Decoding the different methods for multi-NODE distributed training

Hello everyone,

Thank you in advance for your time!

I am trying to wrap my head around all of the different distributed training libraries out there, specifically for multi node training. I understand that Pytorch DDP can operate in a multi-node fashion.

Sorry for the vague-ness here… I think I am just having trouble understanding the difference between:

  1. torch.DistributedDataParallel
  2. deepspeed
  3. horovod
  4. fairscale
  5. nvidia apex (apex.parallel.DistributedDataParallel)
  6. ray
  7. raySGD
  8. MPI (totally get this for big CPU cluster jobs from like 20 years ago… how does it fit in here?)

The closest I have come to understanding how everything connects is from this blog post:
https://medium.com/distributed-computing-with-ray/faster-and-cheaper-pytorch-with-raysgd-a5a44d4fd220

They say:

You can use one of the integrated tools for doing distributed training like Torch Distributed Data Parallel or tf.Distributed.
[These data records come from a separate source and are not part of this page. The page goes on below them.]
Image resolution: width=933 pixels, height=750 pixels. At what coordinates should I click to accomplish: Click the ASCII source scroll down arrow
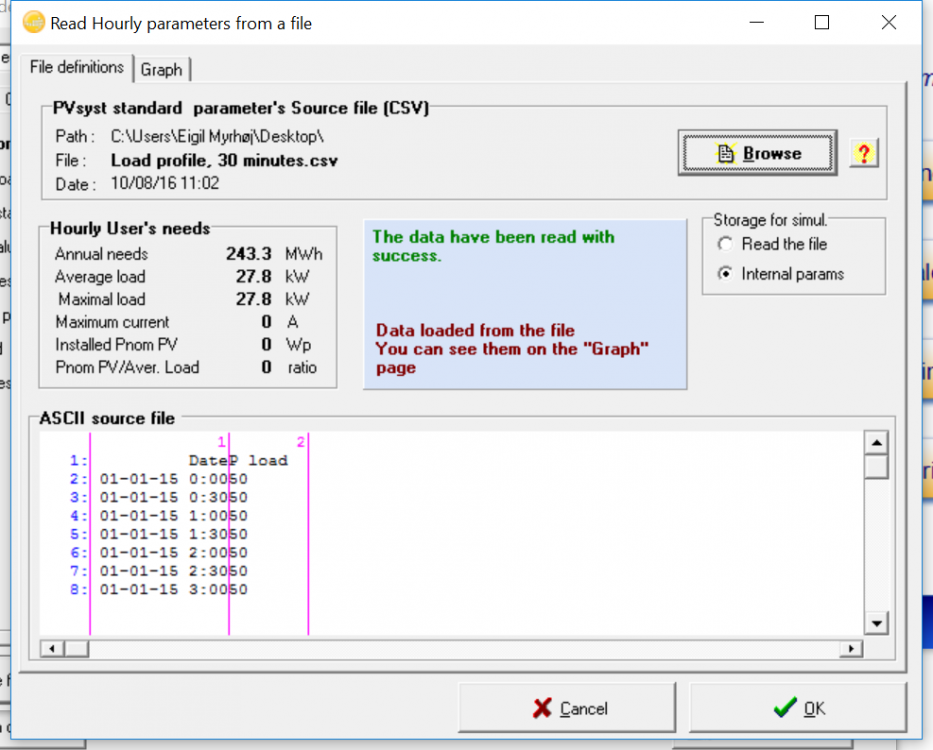[x=876, y=624]
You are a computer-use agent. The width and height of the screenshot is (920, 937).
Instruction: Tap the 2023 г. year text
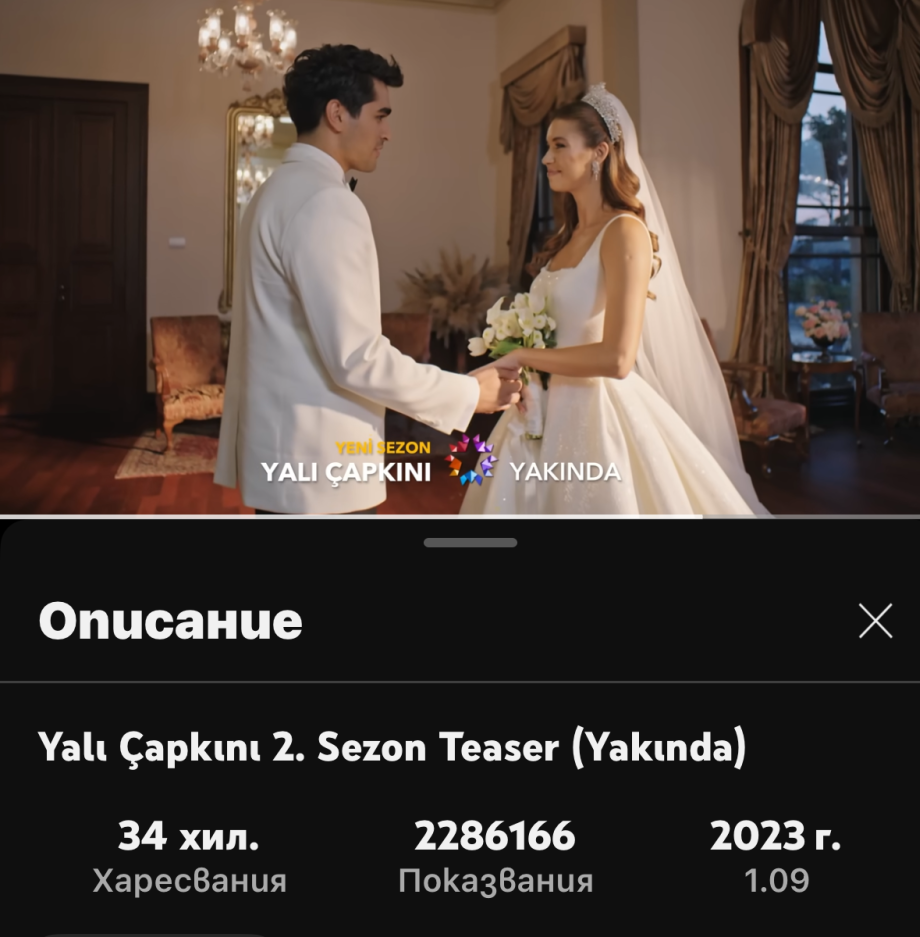pyautogui.click(x=775, y=835)
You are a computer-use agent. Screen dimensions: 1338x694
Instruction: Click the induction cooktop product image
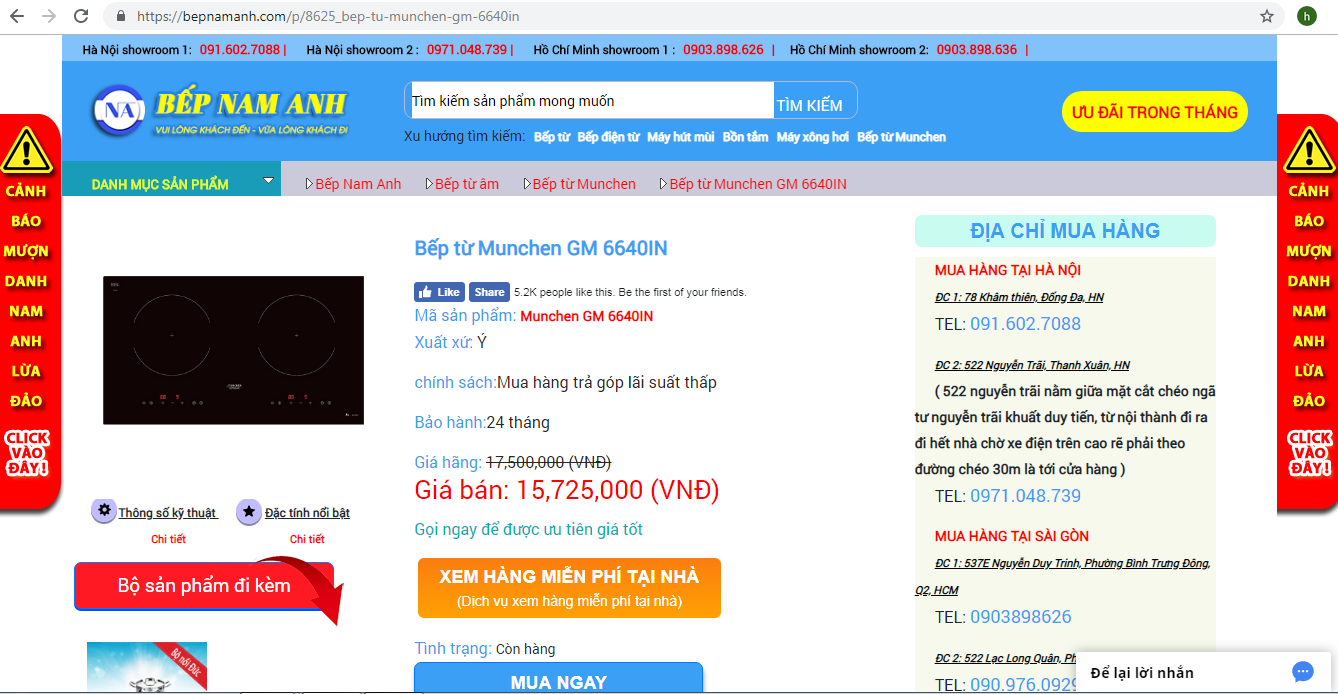click(x=233, y=350)
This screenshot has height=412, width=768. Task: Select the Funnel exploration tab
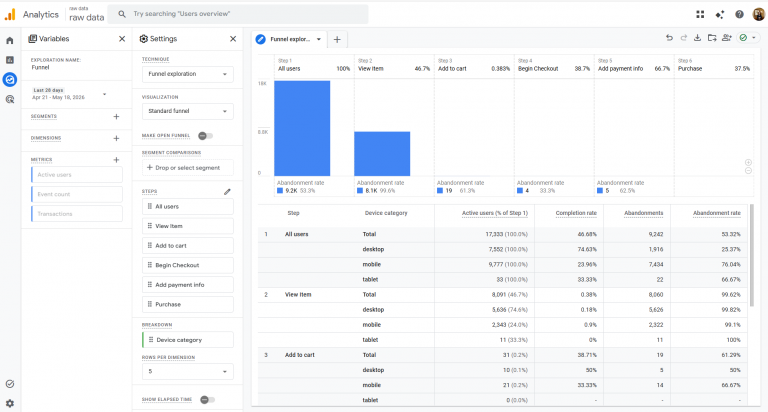coord(289,39)
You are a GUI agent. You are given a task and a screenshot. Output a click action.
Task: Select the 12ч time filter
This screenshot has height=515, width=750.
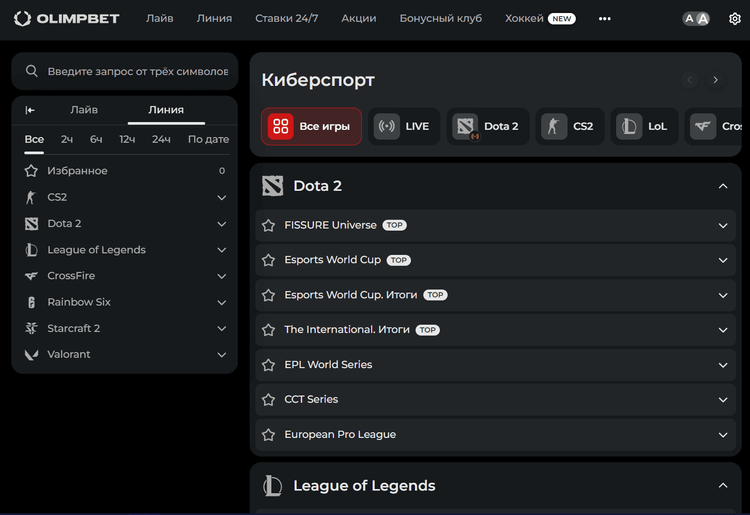coord(127,139)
While these are “integrated”, they are certainly not a walk in the park to use.

Torch’s AWS tutorial demonstrates the many setup steps you’re going to have to follow to simply get the cluster running, and Tensorflow 2.0 has a bunch of issues.

Maybe you might look at something like Horovod, but Horovod is going to require you to fight against antiquated frameworks like MPI and wait a long time for compilation when you launch.

I also watched this video which explains some of the differences:

I was wondering if someone who knows a lot more about this than I do could clear up how #1-#8 relate to each other! And bonus points if you have a good rule of thumb for when to use which one! My/our applications are pretty straightforward - (NLP stuff, image–>text stuff)… just have a ton of data and trying to speed things up by going multi-node… then ran into #1-#8 and got confused and figured maybe clearing it up would help others as well!

Thanks again everyone.

I can’t comment on all libs, but #1 vs. #5:
apex.DDP is deprecated in favor of the native PyTorch DistributedDataParallel. Similar to the mixed-precision training (amp) apex provided DDP while there shouldn’t be any advantage of using it anymore and you should thus switch the the native DDP implementation.